Imagine you have some experimental data. Here we simulate them in an artificial way, e.g.

def fi(x):
    return 0.2+0.8*np.sin(x)+0.5*x-3 # a function

def data(): 
    x = 7.*np.random.rand() # random x coordinate
    y = fi(x)+0.4*func.rn() # y coordinate = the function value + noise from [-0.2,0.2]
    return [x,y]

We should now think in terms of supervised learning: \(x\) is the “feature”, and \(y\) is the “label”.

We table our noisy data points and plot them together with the function fi(x) around which they fluctuate. It is an imitation of an experimental measurement, which is always burdened with some error, here mimicked with a random noise.

tab=np.array([data() for i in range(200)])    # data sample
features=np.delete(tab,1,1)                   # x coordinate
labels=np.delete(tab,0,1)                     # y coordinate
../_images/interpol_7_0.png

In our language of ANNs, we therefore have a training sample consisting of points with the input (feature) \(x\) and the true output (label) \(y\). As before, we minimize the error function from an appropriate neural network,

\[E(\{w \}) = \sum_p (y_o^{(p)} - y^{(p)})^2. \]

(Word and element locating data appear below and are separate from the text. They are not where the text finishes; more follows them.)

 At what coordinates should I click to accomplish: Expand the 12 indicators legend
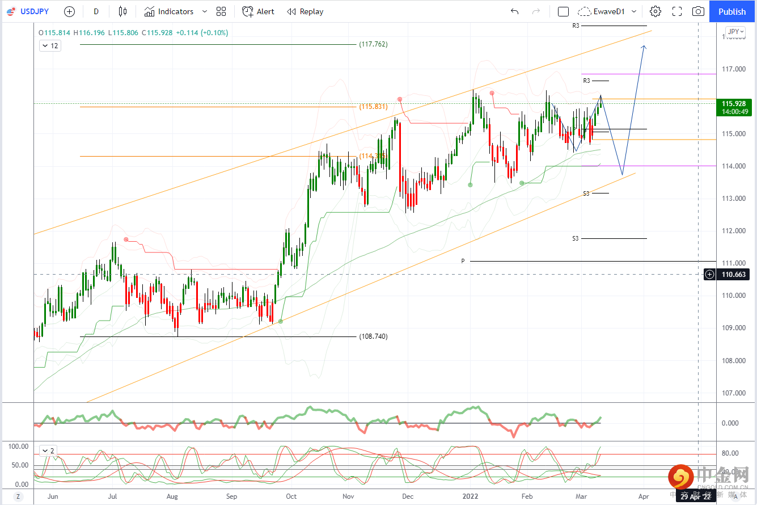click(50, 46)
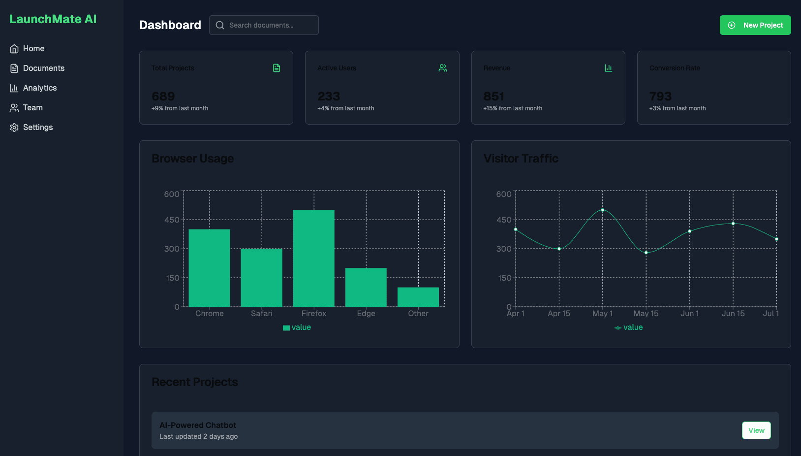Click the Revenue chart icon
This screenshot has height=456, width=801.
[x=609, y=68]
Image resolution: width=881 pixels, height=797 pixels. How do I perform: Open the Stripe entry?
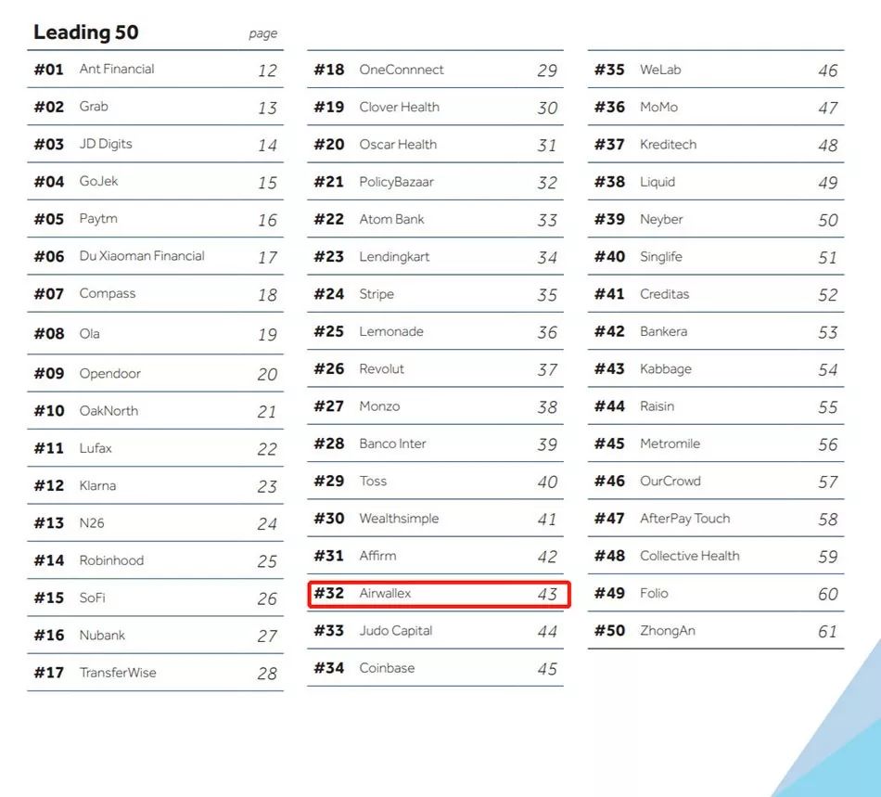coord(377,294)
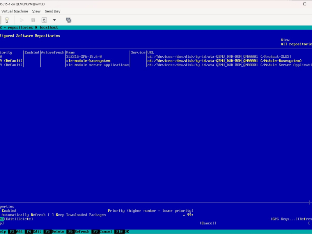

Since the generated \(y_o\) is a certain (weight-dependent) function of \(x\), this method is a variant of the least squares fit, commonly used in data analysis. The difference is that in the standard least squares method the model function that we fit to the data has some simple analytic form (e.g. \( f(x) = A + B x\)), whereas now it is some “disguised” weight-dependent function provided by the neural network.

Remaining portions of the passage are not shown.